# GA, Alpharetta/Roswell (North Altanta)



## nekrolog (Aug 20, 2005)

I'm new to the north Atlanta area and am looking for my people! I've found and participated in games in Woodstock and Gwinnett, as well as downtown Atlanta. For whatever reason, I can't seem to find a group of gamers that lives in my area.

If you're from Alpharetta/Roswell, let me know that you exist... I'm game for just about anything, from d20 to white wolf to paranoia or hackmaster. I can DM or be a player. I come with beer.


----------



## cms5528 (Nov 7, 2005)

*Also new to Roswell*

I'm also new to Rosweel area looking for some people to start a game with.  Willing to play just about anything - just dying for some RPG time.


----------



## howandwhy99 (Nov 7, 2005)

There's a killer D&D group in Stone Mountain.  We use older rules, but it's still loads of fun.


----------



## Aeson (Nov 21, 2005)

I might be looking for some new players. I have a D&D game one Saturday a month. I may also be looking to start a new D&D or Star Wars game on another Saturday. 

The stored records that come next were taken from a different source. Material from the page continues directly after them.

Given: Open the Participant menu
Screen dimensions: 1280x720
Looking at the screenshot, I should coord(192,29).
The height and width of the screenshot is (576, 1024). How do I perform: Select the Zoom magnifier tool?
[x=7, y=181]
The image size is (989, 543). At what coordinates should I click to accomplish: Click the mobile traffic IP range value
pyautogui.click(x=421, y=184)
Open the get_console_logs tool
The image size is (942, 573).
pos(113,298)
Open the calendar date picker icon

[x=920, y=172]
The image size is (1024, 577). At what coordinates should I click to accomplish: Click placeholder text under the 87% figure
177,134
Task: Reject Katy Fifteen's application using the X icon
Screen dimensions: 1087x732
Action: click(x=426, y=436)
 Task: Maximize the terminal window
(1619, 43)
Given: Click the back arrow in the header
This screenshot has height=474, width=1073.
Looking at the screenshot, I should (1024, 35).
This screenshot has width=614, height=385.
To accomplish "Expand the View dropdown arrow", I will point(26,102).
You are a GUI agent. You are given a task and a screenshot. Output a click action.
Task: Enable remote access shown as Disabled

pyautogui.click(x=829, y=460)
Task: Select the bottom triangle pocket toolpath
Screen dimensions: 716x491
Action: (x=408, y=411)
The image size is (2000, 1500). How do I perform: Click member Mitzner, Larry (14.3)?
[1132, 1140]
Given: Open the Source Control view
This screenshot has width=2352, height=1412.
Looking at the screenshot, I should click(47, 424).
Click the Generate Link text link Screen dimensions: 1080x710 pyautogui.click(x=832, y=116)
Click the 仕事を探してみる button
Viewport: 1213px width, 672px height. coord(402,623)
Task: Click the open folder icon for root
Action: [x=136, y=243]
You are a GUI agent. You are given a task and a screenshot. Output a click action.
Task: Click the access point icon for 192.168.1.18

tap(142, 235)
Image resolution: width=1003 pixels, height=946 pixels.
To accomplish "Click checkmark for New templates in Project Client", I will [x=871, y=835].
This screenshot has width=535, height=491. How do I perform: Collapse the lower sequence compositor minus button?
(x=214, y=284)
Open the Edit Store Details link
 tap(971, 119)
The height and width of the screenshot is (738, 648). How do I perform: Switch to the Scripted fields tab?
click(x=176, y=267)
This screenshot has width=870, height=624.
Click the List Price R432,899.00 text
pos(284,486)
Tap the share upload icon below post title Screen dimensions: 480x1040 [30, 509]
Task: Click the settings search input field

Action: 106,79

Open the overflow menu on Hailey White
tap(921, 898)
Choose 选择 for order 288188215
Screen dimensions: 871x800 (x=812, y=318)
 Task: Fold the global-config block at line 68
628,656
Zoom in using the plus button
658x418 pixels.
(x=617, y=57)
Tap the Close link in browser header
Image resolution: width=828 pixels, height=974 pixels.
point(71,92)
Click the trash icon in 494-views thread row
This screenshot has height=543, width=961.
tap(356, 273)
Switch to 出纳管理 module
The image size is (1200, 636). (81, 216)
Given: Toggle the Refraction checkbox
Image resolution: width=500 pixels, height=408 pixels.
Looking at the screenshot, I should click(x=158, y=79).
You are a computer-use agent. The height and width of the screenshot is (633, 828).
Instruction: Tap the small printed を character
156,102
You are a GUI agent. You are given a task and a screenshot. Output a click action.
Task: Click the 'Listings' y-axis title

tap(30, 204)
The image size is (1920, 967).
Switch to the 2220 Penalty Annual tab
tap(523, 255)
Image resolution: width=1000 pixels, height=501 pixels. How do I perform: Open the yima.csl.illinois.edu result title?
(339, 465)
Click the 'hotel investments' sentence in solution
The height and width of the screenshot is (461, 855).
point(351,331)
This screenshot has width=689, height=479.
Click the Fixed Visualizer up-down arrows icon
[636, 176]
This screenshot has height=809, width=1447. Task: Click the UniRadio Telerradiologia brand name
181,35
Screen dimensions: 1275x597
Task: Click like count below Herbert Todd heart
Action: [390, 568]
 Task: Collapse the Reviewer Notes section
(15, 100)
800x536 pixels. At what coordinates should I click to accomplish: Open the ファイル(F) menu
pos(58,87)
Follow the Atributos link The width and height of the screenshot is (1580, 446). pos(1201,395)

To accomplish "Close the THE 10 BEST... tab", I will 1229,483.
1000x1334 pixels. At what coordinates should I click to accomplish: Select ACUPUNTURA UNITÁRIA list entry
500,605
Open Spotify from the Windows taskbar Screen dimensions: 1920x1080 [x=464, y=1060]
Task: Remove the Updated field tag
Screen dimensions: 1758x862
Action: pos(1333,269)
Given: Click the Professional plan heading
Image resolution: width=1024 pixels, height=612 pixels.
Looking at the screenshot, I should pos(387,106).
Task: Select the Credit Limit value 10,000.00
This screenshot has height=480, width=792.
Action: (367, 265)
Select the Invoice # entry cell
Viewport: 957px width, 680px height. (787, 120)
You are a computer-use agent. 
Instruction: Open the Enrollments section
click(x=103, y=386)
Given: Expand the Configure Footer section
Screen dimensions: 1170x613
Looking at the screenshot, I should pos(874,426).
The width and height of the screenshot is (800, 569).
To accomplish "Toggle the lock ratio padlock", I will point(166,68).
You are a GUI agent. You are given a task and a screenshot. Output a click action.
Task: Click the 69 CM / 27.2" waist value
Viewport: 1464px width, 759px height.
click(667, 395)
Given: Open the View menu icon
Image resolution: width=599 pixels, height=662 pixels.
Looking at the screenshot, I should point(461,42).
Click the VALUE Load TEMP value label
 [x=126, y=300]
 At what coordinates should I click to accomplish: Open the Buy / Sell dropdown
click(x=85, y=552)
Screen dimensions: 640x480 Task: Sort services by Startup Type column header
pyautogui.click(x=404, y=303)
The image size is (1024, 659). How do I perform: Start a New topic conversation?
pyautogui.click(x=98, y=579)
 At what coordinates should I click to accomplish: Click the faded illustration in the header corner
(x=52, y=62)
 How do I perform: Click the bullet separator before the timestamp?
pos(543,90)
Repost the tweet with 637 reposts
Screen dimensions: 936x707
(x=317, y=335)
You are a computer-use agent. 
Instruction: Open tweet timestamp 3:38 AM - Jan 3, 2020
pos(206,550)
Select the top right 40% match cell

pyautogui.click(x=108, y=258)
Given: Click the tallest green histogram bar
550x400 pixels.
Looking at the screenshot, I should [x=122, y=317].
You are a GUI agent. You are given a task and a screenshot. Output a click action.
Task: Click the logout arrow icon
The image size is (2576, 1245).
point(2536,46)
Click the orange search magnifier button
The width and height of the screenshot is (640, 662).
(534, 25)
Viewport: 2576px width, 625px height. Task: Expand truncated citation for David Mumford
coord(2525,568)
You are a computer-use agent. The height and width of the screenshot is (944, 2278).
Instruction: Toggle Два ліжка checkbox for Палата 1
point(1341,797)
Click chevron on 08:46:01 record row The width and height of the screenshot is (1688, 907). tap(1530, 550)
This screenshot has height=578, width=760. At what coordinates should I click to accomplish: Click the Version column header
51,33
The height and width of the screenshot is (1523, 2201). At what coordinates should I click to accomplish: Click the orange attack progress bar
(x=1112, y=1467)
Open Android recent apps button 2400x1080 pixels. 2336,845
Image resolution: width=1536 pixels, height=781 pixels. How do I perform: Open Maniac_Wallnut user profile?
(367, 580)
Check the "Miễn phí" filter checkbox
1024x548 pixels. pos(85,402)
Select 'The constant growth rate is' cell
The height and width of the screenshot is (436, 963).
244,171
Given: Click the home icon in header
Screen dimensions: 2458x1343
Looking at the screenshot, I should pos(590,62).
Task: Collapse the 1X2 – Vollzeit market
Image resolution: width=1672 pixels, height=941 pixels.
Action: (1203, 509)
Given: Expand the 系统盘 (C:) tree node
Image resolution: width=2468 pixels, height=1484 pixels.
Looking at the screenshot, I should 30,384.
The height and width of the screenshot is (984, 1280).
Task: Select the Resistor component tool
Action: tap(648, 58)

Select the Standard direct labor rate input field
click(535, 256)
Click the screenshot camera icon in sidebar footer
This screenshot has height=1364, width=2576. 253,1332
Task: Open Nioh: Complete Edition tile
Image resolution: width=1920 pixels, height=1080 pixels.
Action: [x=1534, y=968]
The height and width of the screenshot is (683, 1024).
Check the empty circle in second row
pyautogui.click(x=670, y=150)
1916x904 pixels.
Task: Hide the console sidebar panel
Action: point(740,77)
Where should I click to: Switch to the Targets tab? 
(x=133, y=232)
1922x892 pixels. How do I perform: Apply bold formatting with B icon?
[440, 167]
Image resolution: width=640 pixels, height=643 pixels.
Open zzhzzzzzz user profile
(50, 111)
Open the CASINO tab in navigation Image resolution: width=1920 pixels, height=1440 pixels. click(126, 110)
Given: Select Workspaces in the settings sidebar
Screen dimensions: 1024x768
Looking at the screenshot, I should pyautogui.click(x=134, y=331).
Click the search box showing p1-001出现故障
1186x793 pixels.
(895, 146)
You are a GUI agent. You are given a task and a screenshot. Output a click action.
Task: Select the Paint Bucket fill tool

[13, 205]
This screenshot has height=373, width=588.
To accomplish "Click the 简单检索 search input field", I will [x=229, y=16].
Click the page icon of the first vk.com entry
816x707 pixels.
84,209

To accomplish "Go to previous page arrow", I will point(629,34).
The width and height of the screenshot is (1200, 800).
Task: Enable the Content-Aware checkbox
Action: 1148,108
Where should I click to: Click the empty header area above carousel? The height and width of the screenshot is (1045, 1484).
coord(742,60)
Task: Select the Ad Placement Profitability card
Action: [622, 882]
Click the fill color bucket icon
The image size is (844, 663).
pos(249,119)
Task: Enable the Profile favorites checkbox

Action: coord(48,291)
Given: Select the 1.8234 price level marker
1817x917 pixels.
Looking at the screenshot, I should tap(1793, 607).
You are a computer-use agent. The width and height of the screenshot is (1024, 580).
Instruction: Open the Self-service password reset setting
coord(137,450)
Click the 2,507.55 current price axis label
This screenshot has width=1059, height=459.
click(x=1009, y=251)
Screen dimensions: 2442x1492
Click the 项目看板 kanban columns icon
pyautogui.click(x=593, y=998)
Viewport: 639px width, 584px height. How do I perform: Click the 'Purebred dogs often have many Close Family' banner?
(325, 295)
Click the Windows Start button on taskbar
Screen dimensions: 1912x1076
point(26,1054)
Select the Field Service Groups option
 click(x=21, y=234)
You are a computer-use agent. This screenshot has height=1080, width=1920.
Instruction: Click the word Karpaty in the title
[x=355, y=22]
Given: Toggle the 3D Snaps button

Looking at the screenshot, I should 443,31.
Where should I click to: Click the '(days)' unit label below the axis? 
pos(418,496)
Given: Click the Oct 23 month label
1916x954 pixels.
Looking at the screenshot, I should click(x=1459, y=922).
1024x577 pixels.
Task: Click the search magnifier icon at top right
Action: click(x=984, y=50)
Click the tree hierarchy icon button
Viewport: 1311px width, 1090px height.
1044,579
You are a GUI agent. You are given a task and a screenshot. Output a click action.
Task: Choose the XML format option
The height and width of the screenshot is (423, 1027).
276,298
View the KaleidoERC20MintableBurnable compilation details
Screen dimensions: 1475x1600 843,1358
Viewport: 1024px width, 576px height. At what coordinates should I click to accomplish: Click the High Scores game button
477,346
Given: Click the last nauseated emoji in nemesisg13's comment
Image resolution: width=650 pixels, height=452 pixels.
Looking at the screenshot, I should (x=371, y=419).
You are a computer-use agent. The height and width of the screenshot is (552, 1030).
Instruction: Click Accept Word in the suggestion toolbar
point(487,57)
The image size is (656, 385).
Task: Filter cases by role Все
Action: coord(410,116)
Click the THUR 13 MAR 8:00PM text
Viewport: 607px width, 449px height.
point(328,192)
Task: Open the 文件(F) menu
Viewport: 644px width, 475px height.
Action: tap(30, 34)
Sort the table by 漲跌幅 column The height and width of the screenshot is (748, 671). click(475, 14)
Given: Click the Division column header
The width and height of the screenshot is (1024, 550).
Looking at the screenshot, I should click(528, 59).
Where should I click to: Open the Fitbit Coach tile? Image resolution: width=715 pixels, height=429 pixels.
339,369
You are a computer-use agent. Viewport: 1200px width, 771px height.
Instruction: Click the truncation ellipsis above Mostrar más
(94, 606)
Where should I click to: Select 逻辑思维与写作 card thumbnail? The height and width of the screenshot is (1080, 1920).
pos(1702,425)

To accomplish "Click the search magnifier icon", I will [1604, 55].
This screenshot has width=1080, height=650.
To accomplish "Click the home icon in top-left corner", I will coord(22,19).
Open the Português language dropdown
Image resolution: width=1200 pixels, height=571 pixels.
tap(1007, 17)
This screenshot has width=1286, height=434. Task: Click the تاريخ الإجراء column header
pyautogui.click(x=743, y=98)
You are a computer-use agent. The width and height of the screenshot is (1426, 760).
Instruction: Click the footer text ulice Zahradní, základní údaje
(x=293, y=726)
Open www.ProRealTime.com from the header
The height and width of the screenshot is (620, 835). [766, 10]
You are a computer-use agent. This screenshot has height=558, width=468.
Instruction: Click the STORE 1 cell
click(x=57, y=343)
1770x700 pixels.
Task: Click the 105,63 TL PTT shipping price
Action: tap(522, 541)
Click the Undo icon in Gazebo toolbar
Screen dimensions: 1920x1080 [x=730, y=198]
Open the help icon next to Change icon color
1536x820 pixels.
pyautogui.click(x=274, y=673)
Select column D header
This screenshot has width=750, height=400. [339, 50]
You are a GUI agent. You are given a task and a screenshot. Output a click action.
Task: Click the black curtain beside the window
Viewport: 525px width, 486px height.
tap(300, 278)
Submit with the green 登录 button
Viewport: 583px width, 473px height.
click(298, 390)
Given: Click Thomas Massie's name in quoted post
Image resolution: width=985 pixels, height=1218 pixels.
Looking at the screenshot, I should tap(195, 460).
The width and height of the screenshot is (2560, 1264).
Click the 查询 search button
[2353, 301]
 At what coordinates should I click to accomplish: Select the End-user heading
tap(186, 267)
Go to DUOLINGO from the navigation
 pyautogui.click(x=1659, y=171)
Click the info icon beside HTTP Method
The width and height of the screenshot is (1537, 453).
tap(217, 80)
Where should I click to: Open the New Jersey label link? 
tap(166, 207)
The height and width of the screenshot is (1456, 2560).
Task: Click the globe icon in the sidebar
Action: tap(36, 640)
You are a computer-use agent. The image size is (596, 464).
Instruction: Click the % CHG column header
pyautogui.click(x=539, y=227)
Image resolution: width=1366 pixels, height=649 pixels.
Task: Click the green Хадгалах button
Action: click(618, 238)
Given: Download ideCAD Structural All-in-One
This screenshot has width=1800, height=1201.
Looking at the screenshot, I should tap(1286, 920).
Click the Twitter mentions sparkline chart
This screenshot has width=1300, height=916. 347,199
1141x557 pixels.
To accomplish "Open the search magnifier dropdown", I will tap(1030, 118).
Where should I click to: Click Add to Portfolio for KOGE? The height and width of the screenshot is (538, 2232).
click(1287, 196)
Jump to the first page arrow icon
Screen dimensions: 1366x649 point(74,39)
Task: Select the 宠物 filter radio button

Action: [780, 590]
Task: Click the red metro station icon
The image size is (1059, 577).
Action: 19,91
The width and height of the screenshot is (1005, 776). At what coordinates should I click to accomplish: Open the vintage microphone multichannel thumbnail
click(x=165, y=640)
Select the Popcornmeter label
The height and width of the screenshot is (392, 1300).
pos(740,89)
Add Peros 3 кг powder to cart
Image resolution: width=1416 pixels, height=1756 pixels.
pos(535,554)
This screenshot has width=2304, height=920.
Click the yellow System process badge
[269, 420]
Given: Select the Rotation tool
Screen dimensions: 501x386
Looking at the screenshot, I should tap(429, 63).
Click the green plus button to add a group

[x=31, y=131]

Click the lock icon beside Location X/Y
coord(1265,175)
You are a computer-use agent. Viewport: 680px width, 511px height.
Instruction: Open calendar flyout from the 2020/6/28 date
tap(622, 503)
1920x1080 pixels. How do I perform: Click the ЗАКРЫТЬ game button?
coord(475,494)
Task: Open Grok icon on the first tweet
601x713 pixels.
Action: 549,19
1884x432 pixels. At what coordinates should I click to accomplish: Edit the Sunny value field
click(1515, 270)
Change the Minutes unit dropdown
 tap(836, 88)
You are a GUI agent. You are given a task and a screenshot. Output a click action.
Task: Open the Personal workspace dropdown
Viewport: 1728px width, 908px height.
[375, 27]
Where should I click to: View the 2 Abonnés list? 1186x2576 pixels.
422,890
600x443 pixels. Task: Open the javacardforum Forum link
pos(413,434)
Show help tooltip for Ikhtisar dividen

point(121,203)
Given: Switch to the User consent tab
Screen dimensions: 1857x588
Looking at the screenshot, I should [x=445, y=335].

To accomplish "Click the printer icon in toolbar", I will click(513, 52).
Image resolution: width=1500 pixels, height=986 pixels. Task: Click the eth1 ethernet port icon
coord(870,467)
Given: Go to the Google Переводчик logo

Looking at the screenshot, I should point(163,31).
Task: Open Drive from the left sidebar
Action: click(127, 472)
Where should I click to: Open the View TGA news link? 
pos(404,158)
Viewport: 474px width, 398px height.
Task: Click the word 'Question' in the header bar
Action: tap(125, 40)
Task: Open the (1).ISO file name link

The current game is a 3.5 Forgotten Realms game using the Shackled City Adventure Path modules. 

The other D&D game may be a seafaring game in a homebrew world. 

I'm in Cobb county not too far from Roswell. If your looking for a game a little closer I would suggest going to Xavians Comics on Roswell rd. on Tuesday evening. There is a D&D game there with some folks I've gamed with in the past and still talk to. 

If you might be interested in my game or the game at Xavian my email is in my profile. I can get you in touch with the DM for the Xavian game.


----------